◆ **WHAT IS REQUIRED**:
Arrange every line of the entries below as a numbered list, leaving out the blank lines.

---------- RECORDS FOR THIS EXERCISE

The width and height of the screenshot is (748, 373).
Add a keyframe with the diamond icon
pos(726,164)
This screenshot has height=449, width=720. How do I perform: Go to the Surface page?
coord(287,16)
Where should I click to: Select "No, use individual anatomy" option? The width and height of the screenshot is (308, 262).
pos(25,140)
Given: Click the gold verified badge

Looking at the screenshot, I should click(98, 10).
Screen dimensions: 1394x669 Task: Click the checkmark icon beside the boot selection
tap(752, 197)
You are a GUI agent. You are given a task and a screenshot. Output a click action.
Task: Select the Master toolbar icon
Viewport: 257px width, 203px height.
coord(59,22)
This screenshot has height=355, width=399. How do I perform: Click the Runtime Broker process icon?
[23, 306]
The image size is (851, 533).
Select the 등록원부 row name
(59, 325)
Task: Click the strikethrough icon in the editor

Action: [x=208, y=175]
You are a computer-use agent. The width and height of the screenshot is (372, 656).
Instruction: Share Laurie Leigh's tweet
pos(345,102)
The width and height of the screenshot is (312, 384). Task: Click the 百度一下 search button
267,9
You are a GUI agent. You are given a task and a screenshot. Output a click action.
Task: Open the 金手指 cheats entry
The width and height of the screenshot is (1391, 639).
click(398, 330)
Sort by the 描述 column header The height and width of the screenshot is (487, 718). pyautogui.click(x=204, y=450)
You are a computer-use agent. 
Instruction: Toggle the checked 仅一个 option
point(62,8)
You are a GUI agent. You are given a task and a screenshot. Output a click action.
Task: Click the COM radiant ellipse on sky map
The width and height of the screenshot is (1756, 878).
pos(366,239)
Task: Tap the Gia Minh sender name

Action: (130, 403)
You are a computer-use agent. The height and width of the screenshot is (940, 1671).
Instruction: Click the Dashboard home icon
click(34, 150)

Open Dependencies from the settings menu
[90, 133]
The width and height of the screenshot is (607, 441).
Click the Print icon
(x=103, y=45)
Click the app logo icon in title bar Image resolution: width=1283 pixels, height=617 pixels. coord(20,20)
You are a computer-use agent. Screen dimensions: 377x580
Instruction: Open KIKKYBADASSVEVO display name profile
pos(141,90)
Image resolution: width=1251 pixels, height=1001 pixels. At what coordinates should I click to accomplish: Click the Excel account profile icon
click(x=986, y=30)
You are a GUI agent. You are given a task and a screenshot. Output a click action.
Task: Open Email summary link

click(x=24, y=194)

--------------------

◆ **REPLY TO THE TASK**:
1. The width and height of the screenshot is (748, 373).
2. Add a keyframe with the diamond icon
3. pos(726,164)
4. This screenshot has height=449, width=720. How do I perform: Go to the Surface page?
5. coord(287,16)
6. Where should I click to: Select "No, use individual anatomy" option? The width and height of the screenshot is (308, 262).
7. pos(25,140)
8. Given: Click the gold verified badge
9. Looking at the screenshot, I should click(98, 10).
10. Screen dimensions: 1394x669 Task: Click the checkmark icon beside the boot selection
11. tap(752, 197)
12. You are a GUI agent. You are given a task and a screenshot. Output a click action.
13. Task: Select the Master toolbar icon
14. Viewport: 257px width, 203px height.
15. coord(59,22)
16. This screenshot has height=355, width=399. How do I perform: Click the Runtime Broker process icon?
17. [23, 306]
18. The image size is (851, 533).
19. Select the 등록원부 row name
20. (59, 325)
21. Task: Click the strikethrough icon in the editor
22. Action: [x=208, y=175]
23. You are a computer-use agent. The width and height of the screenshot is (372, 656).
24. Instruction: Share Laurie Leigh's tweet
25. pos(345,102)
26. The width and height of the screenshot is (312, 384). Task: Click the 百度一下 search button
27. 267,9
28. You are a GUI agent. You are given a task and a screenshot. Output a click action.
29. Task: Open the 金手指 cheats entry
30. The width and height of the screenshot is (1391, 639).
31. click(398, 330)
32. Sort by the 描述 column header The height and width of the screenshot is (487, 718). pyautogui.click(x=204, y=450)
33. You are a computer-use agent. 
34. Instruction: Toggle the checked 仅一个 option
35. point(62,8)
36. You are a GUI agent. You are given a task and a screenshot. Output a click action.
37. Task: Click the COM radiant ellipse on sky map
38. The width and height of the screenshot is (1756, 878).
39. pos(366,239)
40. Task: Tap the Gia Minh sender name
41. Action: (130, 403)
42. You are a computer-use agent. The height and width of the screenshot is (940, 1671).
43. Instruction: Click the Dashboard home icon
44. click(34, 150)
45. Open Dependencies from the settings menu
46. [90, 133]
47. The width and height of the screenshot is (607, 441).
48. Click the Print icon
49. (x=103, y=45)
50. Click the app logo icon in title bar Image resolution: width=1283 pixels, height=617 pixels. coord(20,20)
51. You are a computer-use agent. Screen dimensions: 377x580
52. Instruction: Open KIKKYBADASSVEVO display name profile
53. pos(141,90)
54. Image resolution: width=1251 pixels, height=1001 pixels. At what coordinates should I click to accomplish: Click the Excel account profile icon
55. click(x=986, y=30)
56. You are a GUI agent. You are given a task and a screenshot. Output a click action.
57. Task: Open Email summary link
58. click(x=24, y=194)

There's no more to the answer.